■ **Aufgabenstellung**
Gib aus dem Textausschnitt zum Winternotprogramm für Obdachlose die Passage von „Bild: Stehen bereit: Betten“ bis „zum 1. November.“ wortgetreu wieder.

■ **Textausschnitt**
*****

Bild: Stehen bereit: Betten im Winternotprogramm
HAMBURG taz |Einmal war der Winter schon kurz da. Als vergangene Woche die
Temperaturen nachts auf ein Grad Celsius sanken, spürten das zuallererst
die geschätzt 2.000 Obdachlosen in der Stadt. Unter Brücken gibt es keine
Heizungen. Die Linksfraktion in der Bürgerschaft forderte daher, das
Winternotprogramm für Obdachlose sofort zu öffnen – und nicht erst wie
geplant zum 1. November.
„Die Notlage der Obdachlosen verschärft sich unabhängig vom Kalender und
der eingeplanten Öffnung des Winternotprogramms“, sagte die
Bürgerschaftsfraktionsvorsitzende Cansu Özdemir. Auch das Straßenmagazin
Hinz&Kunzt und die Diakonie schlossen sich der Forderung an.
Die zuständige Sozialbehörde beeindruckte das nicht. Eine vorzeitige
Öffnung des Erfrierungsschutzes sei nicht üblich, heißt es. „Die
Vorbereitungen sind in diesem Jahr losgelöst davon schlicht noch nicht
abgeschlossen, weshalb eine frühere Öffnung nicht zur Diskussion steht“,
sagt Behördensprecher Marcel Schweitzer.

*****

■ **Zeilen zum Auffinden angezeigter Inhalte**

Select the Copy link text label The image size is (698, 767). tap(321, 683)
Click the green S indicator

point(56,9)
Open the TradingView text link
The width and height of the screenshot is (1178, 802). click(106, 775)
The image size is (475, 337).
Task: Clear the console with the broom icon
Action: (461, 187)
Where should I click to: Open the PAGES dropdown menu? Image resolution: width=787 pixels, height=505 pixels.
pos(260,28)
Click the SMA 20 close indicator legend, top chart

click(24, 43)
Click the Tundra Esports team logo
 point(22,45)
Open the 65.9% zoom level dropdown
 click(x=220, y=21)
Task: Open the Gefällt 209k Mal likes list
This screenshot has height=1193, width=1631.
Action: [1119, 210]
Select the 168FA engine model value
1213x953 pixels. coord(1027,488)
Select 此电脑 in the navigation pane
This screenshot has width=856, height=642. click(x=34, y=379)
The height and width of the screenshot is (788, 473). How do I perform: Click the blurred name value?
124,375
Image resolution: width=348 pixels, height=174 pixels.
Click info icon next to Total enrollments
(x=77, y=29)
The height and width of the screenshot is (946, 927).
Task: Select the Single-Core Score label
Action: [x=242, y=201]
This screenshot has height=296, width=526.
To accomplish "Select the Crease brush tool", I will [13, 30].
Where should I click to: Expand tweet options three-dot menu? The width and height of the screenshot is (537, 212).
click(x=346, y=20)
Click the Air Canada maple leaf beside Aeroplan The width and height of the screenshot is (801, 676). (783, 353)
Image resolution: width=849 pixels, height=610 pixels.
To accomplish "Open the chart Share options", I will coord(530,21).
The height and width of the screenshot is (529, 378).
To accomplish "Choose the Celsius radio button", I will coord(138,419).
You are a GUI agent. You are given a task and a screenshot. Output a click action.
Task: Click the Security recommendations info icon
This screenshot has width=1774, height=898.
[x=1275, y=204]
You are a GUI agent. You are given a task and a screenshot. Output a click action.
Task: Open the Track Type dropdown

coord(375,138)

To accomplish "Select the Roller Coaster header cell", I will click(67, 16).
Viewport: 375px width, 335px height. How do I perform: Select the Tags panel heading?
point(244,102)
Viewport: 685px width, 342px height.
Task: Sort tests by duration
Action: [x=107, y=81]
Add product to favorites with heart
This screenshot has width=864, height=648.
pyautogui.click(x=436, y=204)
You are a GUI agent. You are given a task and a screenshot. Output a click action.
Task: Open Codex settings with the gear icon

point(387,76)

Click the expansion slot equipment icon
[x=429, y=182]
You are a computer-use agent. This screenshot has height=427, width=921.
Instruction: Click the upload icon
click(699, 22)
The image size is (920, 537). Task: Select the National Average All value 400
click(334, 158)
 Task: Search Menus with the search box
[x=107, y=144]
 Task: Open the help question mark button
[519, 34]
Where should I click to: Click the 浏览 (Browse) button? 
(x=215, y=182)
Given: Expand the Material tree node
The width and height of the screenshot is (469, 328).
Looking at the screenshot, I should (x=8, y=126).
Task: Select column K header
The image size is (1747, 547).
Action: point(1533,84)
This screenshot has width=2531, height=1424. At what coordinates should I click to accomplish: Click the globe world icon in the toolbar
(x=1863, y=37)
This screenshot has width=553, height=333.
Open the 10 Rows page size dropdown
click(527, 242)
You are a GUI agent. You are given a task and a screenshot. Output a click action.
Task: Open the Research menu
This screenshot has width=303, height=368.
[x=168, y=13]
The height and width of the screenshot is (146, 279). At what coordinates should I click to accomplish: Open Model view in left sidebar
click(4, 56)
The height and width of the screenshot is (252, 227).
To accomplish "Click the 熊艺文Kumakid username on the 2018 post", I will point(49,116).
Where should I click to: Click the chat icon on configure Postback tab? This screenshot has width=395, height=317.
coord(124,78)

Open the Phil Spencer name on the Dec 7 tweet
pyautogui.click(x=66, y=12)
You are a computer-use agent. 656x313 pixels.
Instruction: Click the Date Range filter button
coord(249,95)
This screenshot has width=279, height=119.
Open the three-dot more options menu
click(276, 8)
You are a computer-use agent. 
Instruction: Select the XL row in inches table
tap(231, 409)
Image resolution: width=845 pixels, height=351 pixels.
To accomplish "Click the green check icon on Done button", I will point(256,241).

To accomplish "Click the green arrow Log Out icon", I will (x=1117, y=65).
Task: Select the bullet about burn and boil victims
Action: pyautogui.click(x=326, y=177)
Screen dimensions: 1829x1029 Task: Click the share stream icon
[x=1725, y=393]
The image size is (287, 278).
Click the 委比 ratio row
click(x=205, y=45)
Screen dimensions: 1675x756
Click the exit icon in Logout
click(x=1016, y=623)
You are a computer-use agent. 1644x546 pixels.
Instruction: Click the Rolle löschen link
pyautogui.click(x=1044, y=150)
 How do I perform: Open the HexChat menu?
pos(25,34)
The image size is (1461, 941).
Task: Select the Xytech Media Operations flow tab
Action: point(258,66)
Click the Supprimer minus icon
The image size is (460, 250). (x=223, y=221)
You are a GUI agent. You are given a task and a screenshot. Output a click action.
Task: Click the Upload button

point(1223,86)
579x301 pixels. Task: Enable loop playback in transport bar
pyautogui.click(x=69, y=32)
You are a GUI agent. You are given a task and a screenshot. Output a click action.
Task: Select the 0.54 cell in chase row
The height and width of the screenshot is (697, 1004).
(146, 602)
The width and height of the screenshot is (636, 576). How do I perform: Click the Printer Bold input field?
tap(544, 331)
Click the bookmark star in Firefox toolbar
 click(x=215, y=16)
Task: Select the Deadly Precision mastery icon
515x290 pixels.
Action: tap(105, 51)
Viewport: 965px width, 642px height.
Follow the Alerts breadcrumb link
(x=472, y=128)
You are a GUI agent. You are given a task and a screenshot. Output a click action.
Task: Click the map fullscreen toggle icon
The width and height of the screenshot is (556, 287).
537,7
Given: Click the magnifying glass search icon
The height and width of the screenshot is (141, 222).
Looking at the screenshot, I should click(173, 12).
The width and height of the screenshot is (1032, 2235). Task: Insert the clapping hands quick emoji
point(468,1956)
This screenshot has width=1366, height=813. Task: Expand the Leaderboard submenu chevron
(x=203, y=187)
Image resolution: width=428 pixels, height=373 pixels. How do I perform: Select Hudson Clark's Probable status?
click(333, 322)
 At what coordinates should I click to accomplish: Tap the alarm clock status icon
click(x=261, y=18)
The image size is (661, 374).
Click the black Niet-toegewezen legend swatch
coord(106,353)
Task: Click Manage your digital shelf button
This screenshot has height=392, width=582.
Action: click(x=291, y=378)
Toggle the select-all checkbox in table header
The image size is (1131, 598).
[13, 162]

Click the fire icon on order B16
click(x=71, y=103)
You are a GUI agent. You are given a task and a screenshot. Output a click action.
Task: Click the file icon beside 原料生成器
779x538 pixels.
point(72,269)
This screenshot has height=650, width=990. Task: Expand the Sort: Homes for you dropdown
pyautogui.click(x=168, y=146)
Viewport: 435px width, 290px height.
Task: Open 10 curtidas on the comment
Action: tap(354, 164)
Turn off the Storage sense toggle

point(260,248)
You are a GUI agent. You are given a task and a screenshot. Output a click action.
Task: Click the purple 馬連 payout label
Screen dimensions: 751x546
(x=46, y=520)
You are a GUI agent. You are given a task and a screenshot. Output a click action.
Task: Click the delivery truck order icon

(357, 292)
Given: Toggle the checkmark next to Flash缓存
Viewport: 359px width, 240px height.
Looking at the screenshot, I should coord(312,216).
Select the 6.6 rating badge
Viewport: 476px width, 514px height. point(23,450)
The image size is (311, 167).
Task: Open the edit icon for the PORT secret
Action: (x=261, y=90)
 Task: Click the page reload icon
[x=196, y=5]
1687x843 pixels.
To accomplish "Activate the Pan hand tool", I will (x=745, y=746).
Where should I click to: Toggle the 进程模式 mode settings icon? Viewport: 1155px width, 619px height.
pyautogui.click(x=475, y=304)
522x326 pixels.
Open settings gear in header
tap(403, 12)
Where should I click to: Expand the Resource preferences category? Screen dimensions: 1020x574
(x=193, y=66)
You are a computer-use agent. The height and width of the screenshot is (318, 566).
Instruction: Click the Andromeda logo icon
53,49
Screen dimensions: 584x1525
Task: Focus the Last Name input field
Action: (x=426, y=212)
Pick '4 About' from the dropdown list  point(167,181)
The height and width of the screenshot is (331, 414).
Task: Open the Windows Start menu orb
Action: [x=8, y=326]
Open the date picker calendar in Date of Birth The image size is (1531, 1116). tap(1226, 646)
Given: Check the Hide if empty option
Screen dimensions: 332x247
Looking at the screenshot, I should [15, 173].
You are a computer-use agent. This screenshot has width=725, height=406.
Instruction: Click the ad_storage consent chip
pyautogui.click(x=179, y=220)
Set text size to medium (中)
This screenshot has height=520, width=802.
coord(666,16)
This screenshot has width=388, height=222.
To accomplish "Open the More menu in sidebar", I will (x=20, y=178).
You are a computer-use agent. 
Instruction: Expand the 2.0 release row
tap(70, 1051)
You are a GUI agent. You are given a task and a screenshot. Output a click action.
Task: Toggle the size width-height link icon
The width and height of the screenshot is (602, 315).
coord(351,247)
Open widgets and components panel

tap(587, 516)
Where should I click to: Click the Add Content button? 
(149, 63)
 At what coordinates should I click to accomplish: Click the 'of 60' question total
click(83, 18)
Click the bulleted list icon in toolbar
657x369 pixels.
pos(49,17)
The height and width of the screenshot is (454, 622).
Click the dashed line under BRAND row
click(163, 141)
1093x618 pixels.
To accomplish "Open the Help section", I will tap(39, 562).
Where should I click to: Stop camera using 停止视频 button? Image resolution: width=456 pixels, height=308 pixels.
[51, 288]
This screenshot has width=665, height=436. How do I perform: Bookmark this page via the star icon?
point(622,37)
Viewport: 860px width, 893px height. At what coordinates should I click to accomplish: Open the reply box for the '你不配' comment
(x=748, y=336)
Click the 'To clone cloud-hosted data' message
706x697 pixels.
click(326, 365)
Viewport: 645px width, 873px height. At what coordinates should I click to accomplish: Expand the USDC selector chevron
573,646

*****

■ **Lösung**
Bild: Stehen bereit: Betten im Winternotprogramm
HAMBURG taz |Einmal war der Winter schon kurz da. Als vergangene Woche die
Temperaturen nachts auf ein Grad Celsius sanken, spürten das zuallererst
die geschätzt 2.000 Obdachlosen in der Stadt. Unter Brücken gibt es keine
Heizungen. Die Linksfraktion in der Bürgerschaft forderte daher, das
Winternotprogramm für Obdachlose sofort zu öffnen – und nicht erst wie
geplant zum 1. November.